A new form of "Single Sign-On" ?
Re: (Score:3)
What I'd like to have is something simpler, and this was suggested by another /. person:
Go to a site. Type in your username. It will have a string of random character (or perhaps a timestamp + some random characters) that is copy/pastable. Copy this text. Sign it with your PGP/gpg private key. Paste the result back, and log in.
The advantage of this is that PGP/gpg is pretty much platform agnostic, the keys can be stored in secure locations such as smart cards, or TPMs, PGP has proven itself and stood t
Re: (Score:2)
Yes, they tried to levarage OpenID a few years ago, it didn't work out.
So now they created this.
And good thing is, a lot of proven technology already (client cert).
Re: (Score:2)
Why didn't it work out? (I don't know much about OpenID.)
Re: (Score:2)
Encrypt all the passwords and keys before storing them on disk and have the user provide a passprase before using the browser.

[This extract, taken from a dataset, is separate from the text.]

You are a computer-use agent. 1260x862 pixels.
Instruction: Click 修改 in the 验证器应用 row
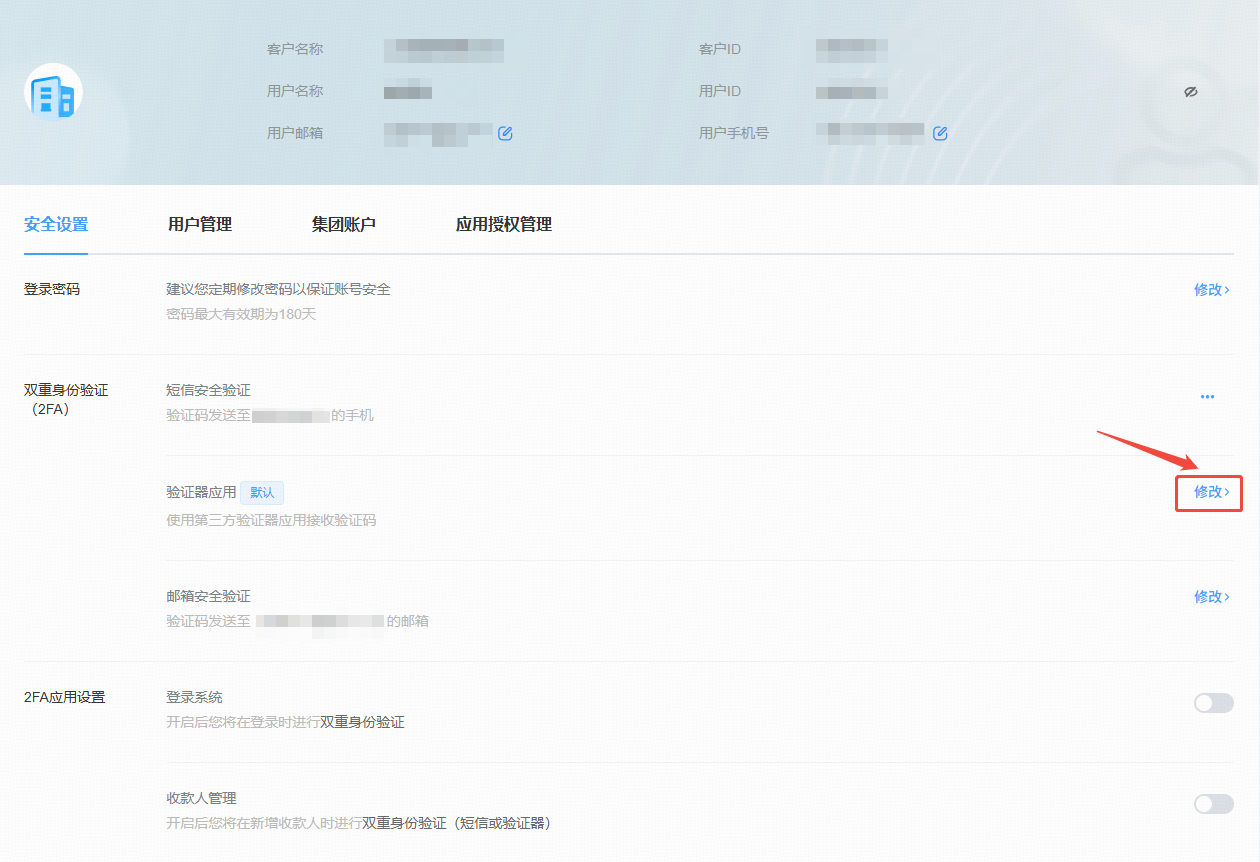pos(1210,492)
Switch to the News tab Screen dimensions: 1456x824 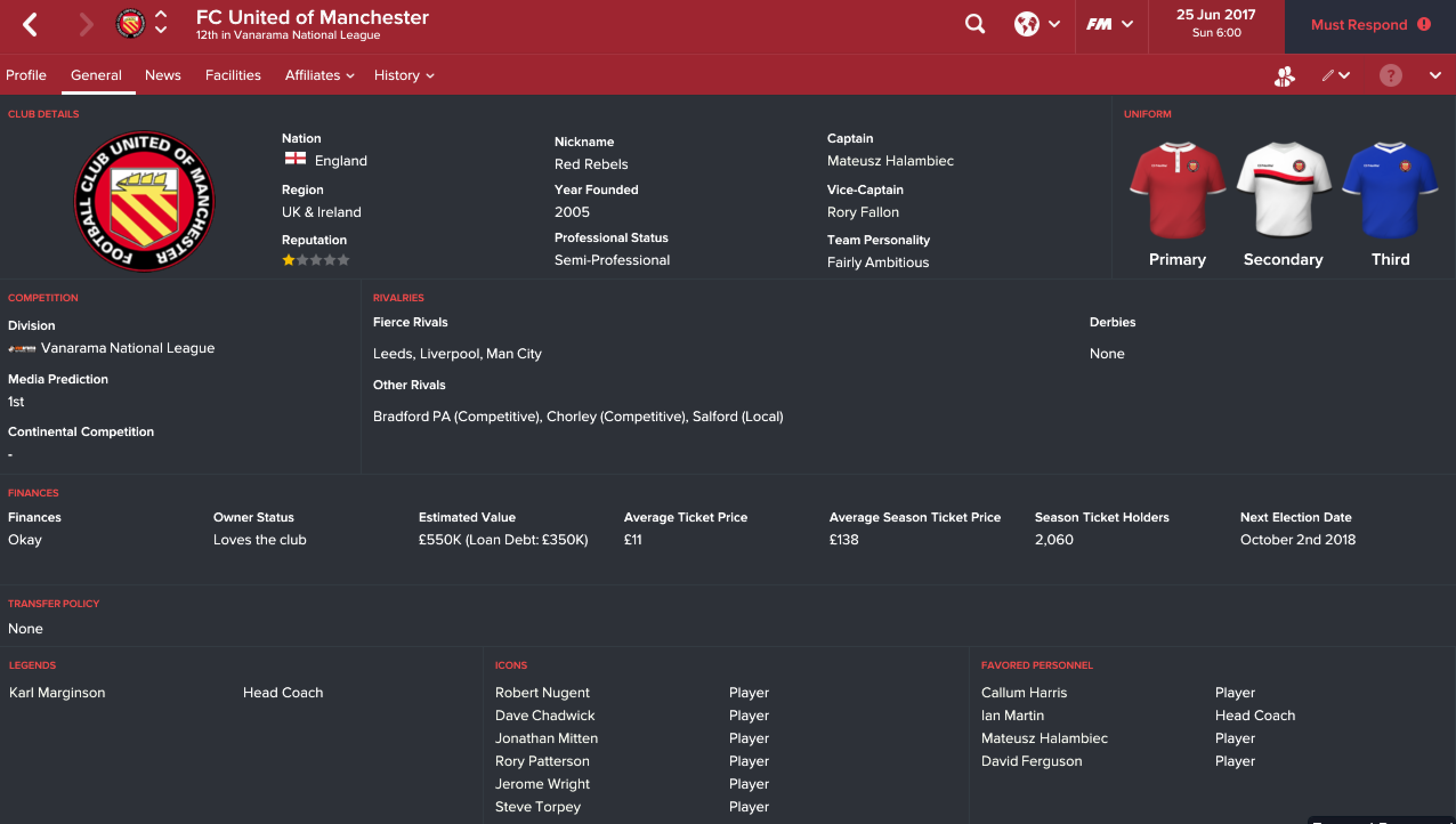(163, 75)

I expect that is how it will work.
Re: (Score:2)
Which is depends on a whole lot of big protocols which are much more complicated than need be.
Have a look at the specification:
https://wiki.mozilla.org/Labs/Identity/VerifiedEmailProtocol [mozilla.org]
https://wiki.mozilla.org/Identity/Verified_Email_Protocol/Latest [mozilla.org]
Re: (Score:2)
I think the private key in the browser is used to generate a key per site, which can be used to verify you own the public key which is related to your email-address.
But I could be wrong. :-)
Re: (Score:2)
The 'one global password' is an RSA key pair, which is a substantial improvement on a user-generated (and hence usually weak) password.
Re: (Score:2)
I may have some data about your theory. For quite some time now (a few years), I have a catch-all on my domain, so I can basically use any address I want. When some site wants my email, I give it firstname.@mydomain.de. Now, from time to time, I look through my spam folder to do a bit of research. Turns out, most of the spam goes to an adress I have used in the far past on usenet or variations of it. Second in rank is a random string as username (comes naturally with a catch-all) and right after that is my
Re: (Score:2)
Just to ensure there are no illusions that should read, "I am part of the product google sells to its advertisers."
From,
A fellow product.
Re: (Score:2)
Yes and no. This project has been in the works for over 2 years at Mozilla in different forms, among being based around OpenID and other systems.
The Verified Email Protocol specification has been in the works for a while now too.
The biggest problem was, I think, that they still needed to solve that not all email-providers would (immediately) implement this, so that is what the BrowserID project is for.
Re: (Score:2)
To be honest, I'd be more happy if they'd finish implementing their ideas. It's been how long now and Jetpack still isn't ready for prime time?